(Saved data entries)
BEGIN

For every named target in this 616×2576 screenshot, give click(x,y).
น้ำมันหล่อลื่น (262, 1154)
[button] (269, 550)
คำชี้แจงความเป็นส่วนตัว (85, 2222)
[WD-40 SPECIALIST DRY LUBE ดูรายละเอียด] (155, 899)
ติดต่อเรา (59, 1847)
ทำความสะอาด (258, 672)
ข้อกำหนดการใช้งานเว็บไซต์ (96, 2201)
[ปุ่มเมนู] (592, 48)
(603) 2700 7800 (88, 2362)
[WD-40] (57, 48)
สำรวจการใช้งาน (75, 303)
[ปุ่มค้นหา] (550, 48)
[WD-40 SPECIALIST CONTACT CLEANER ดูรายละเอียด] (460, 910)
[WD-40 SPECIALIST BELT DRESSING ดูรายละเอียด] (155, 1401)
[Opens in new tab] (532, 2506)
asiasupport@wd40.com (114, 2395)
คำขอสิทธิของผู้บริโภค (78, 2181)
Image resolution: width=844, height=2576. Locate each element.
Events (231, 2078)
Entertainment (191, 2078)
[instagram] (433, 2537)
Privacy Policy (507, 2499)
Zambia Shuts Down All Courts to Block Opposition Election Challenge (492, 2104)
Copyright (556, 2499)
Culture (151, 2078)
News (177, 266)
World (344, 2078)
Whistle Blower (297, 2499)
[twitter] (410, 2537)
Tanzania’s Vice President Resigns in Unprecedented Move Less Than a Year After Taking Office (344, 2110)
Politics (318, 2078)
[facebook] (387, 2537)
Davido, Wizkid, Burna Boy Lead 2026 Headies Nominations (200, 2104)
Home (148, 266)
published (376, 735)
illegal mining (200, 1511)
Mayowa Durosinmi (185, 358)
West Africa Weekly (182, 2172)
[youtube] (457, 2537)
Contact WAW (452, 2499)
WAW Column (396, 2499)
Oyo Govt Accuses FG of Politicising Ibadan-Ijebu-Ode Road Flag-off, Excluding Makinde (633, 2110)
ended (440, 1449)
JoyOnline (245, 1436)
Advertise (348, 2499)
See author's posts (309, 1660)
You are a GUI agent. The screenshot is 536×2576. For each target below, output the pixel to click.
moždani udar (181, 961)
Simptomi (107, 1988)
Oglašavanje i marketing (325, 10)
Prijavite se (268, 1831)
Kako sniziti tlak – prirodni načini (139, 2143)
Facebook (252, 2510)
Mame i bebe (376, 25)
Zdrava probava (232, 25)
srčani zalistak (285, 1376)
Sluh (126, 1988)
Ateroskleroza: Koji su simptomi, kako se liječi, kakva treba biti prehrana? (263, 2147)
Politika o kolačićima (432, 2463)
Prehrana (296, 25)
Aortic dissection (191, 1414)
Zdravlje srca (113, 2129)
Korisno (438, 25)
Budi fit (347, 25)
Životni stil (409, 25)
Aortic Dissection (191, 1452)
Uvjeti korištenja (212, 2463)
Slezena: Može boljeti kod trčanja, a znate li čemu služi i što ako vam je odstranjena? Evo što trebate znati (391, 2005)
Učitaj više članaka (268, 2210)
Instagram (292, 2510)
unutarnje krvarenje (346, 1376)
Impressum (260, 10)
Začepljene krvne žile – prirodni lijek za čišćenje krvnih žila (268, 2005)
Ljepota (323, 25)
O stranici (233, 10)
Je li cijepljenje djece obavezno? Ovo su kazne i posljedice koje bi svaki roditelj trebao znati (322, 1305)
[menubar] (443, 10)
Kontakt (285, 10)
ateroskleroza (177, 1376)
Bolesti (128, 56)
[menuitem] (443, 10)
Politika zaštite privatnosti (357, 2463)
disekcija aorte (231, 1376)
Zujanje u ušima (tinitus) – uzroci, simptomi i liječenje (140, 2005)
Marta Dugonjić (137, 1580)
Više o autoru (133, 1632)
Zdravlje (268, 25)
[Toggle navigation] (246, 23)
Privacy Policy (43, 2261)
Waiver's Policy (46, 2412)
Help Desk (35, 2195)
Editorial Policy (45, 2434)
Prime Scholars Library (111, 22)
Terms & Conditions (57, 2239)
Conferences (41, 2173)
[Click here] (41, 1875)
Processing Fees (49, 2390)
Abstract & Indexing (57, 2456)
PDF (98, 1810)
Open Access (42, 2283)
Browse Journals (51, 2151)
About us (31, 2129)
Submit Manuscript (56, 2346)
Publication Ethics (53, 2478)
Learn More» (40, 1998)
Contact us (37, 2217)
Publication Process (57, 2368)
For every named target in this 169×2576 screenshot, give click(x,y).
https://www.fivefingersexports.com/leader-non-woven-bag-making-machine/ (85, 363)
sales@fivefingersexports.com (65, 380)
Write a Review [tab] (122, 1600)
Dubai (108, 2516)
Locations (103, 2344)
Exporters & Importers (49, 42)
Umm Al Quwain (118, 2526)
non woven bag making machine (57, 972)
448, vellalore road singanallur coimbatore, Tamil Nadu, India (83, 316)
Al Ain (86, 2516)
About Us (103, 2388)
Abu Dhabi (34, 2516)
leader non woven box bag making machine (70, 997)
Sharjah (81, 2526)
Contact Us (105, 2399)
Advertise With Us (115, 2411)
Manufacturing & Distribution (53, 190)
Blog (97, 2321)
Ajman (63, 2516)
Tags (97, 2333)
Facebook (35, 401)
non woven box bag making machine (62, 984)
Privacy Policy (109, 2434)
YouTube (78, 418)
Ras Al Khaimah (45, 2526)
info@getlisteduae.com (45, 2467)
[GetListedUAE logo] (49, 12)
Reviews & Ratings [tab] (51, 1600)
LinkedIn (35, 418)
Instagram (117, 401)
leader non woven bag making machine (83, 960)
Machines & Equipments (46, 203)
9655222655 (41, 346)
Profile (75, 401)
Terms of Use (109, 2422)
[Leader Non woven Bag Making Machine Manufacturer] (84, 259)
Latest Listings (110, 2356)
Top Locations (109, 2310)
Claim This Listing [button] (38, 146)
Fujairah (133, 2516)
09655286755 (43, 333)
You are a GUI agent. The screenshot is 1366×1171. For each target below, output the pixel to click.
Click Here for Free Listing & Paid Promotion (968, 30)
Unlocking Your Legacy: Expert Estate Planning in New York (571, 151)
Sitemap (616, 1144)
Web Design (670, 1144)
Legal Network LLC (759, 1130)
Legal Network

END

Work to be completed
Produce an exact copy of every entry above.

Completed task
For every named target in this 616×2576 screenshot, give click(x,y).
น้ำมันหล่อลื่น (262, 1154)
[button] (269, 550)
คำชี้แจงความเป็นส่วนตัว (85, 2222)
[WD-40 SPECIALIST DRY LUBE ดูรายละเอียด] (155, 899)
ติดต่อเรา (59, 1847)
ทำความสะอาด (258, 672)
ข้อกำหนดการใช้งานเว็บไซต์ (96, 2201)
[ปุ่มเมนู] (592, 48)
(603) 2700 7800 (88, 2362)
[WD-40] (57, 48)
สำรวจการใช้งาน (75, 303)
[ปุ่มค้นหา] (550, 48)
[WD-40 SPECIALIST CONTACT CLEANER ดูรายละเอียด] (460, 910)
[WD-40 SPECIALIST BELT DRESSING ดูรายละเอียด] (155, 1401)
[Opens in new tab] (532, 2506)
asiasupport@wd40.com (114, 2395)
คำขอสิทธิของผู้บริโภค (78, 2181)
Image resolution: width=844, height=2576. Locate each element.
Events (231, 2078)
Entertainment (191, 2078)
[instagram] (433, 2537)
Privacy Policy (507, 2499)
Zambia Shuts Down All Courts to Block Opposition Election Challenge (492, 2104)
Copyright (556, 2499)
Culture (151, 2078)
News (177, 266)
World (344, 2078)
Whistle Blower (297, 2499)
[twitter] (410, 2537)
Tanzania’s Vice President Resigns in Unprecedented Move Less Than a Year After Taking Office (344, 2110)
Politics (318, 2078)
[facebook] (387, 2537)
Davido, Wizkid, Burna Boy Lead 2026 Headies Nominations (200, 2104)
Home (148, 266)
published (376, 735)
illegal mining (200, 1511)
Mayowa Durosinmi (185, 358)
West Africa Weekly (182, 2172)
[youtube] (457, 2537)
Contact WAW (452, 2499)
WAW Column (396, 2499)
Oyo Govt Accuses FG of Politicising Ibadan-Ijebu-Ode Road Flag-off, Excluding Makinde (633, 2110)
ended (440, 1449)
JoyOnline (245, 1436)
Advertise (348, 2499)
See author's posts (309, 1660)
You are a GUI agent. The screenshot is 536×2576. For each target below, output the pixel to click.
moždani udar (181, 961)
Simptomi (107, 1988)
Oglašavanje i marketing (325, 10)
Prijavite se (268, 1831)
Kako sniziti tlak – prirodni načini (139, 2143)
Facebook (252, 2510)
Mame i bebe (376, 25)
Zdrava probava (232, 25)
srčani zalistak (285, 1376)
Sluh (126, 1988)
Ateroskleroza: Koji su simptomi, kako se liječi, kakva treba biti prehrana? (263, 2147)
Politika o kolačićima (432, 2463)
Prehrana (296, 25)
Aortic dissection (191, 1414)
Zdravlje srca (113, 2129)
Korisno (438, 25)
Budi fit (347, 25)
Životni stil (409, 25)
Aortic Dissection (191, 1452)
Uvjeti korištenja (212, 2463)
Slezena: Može boljeti kod trčanja, a znate li čemu služi i što ako vam je odstranjena? Evo što trebate znati (391, 2005)
Učitaj više članaka (268, 2210)
Instagram (292, 2510)
unutarnje krvarenje (346, 1376)
Impressum (260, 10)
Začepljene krvne žile – prirodni lijek za čišćenje krvnih žila (268, 2005)
Ljepota (323, 25)
O stranici (233, 10)
Je li cijepljenje djece obavezno? Ovo su kazne i posljedice koje bi svaki roditelj trebao znati (322, 1305)
[menubar] (443, 10)
Kontakt (285, 10)
ateroskleroza (177, 1376)
Bolesti (128, 56)
[menuitem] (443, 10)
Politika zaštite privatnosti (357, 2463)
disekcija aorte (231, 1376)
Zujanje u ušima (tinitus) – uzroci, simptomi i liječenje (140, 2005)
Marta Dugonjić (137, 1580)
Više o autoru (133, 1632)
Zdravlje (268, 25)
[Toggle navigation] (246, 23)
Privacy Policy (43, 2261)
Waiver's Policy (46, 2412)
Help Desk (35, 2195)
Editorial Policy (45, 2434)
Prime Scholars Library (111, 22)
Terms & Conditions (57, 2239)
Conferences (41, 2173)
[Click here] (41, 1875)
Processing Fees (49, 2390)
Abstract & Indexing (57, 2456)
PDF (98, 1810)
Open Access (42, 2283)
Browse Journals (51, 2151)
About us (31, 2129)
Submit Manuscript (56, 2346)
Publication Ethics (53, 2478)
Learn More» (40, 1998)
Contact us (37, 2217)
Publication Process (57, 2368)
For every named target in this 169×2576 screenshot, give click(x,y).
https://www.fivefingersexports.com/leader-non-woven-bag-making-machine/ (85, 363)
sales@fivefingersexports.com (65, 380)
Write a Review [tab] (122, 1600)
Dubai (108, 2516)
Locations (103, 2344)
Exporters & Importers (49, 42)
Umm Al Quwain (118, 2526)
non woven bag making machine (57, 972)
448, vellalore road singanallur coimbatore, Tamil Nadu, India (83, 316)
Al Ain (86, 2516)
About Us (103, 2388)
Abu Dhabi (34, 2516)
leader non woven box bag making machine (70, 997)
Sharjah (81, 2526)
Contact Us (105, 2399)
Advertise With Us (115, 2411)
Manufacturing & Distribution (53, 190)
Blog (97, 2321)
Ajman (63, 2516)
Tags (97, 2333)
Facebook (35, 401)
non woven box bag making machine (62, 984)
Privacy Policy (109, 2434)
YouTube (78, 418)
Ras Al Khaimah (45, 2526)
info@getlisteduae.com (45, 2467)
[GetListedUAE logo] (49, 12)
Reviews & Ratings [tab] (51, 1600)
LinkedIn (35, 418)
Instagram (117, 401)
leader non woven bag making machine (83, 960)
Machines & Equipments (46, 203)
9655222655 (41, 346)
Profile (75, 401)
Terms of Use (109, 2422)
[Leader Non woven Bag Making Machine Manufacturer] (84, 259)
Latest Listings (110, 2356)
Top Locations (109, 2310)
Claim This Listing [button] (38, 146)
Fujairah (133, 2516)
09655286755 (43, 333)
You are a GUI agent. The screenshot is 1366×1171. For each target below, output the pixel to click.
Click Here for Free Listing & Paid Promotion (968, 30)
Unlocking Your Legacy: Expert Estate Planning in New York (571, 151)
Sitemap (616, 1144)
Web Design (670, 1144)
Legal Network LLC (759, 1130)
Legal Network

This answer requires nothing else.